> **Your task**
Reproduce verbatim the lines starting at the line that contains "Thuốc Lào Ngon Tại Ba Đình Hà Nội (68, 563)" and ending at the line that contains "About [button] (324, 24)", both included. Leave the pictures out of your answer.

* start *

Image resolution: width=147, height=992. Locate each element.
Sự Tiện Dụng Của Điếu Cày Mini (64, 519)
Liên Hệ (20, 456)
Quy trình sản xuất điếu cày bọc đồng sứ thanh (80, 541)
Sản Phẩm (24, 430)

* end *
* start *

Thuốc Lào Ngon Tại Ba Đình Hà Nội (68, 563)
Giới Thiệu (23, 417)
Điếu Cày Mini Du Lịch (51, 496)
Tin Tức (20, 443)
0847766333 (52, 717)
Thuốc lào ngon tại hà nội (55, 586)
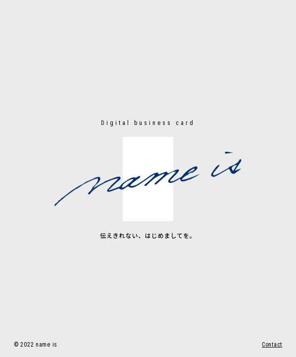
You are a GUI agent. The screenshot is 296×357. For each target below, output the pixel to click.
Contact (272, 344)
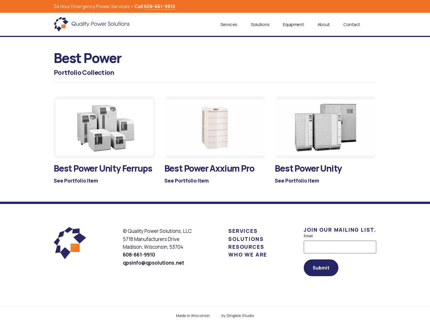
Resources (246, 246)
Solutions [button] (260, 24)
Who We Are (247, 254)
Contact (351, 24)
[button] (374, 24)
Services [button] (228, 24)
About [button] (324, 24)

* end *
* start *

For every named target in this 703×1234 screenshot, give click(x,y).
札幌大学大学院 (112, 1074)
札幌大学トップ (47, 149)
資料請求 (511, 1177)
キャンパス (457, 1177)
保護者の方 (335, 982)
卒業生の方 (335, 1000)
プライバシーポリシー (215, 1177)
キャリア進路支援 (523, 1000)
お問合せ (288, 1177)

* end *

> **Written solution**
Thuốc Lào Ngon Tại Ba Đình Hà Nội (68, 563)
Giới Thiệu (23, 417)
Điếu Cày Mini Du Lịch (51, 496)
Tin Tức (20, 443)
0847766333 (52, 717)
Thuốc lào ngon tại hà nội (55, 586)
You are a GUI agent. The screenshot is 296×357. For each target below, output the pixel to click.
Contact (272, 344)
Resources (246, 246)
Solutions [button] (260, 24)
Who We Are (247, 254)
Contact (351, 24)
[button] (374, 24)
Services [button] (228, 24)
About [button] (324, 24)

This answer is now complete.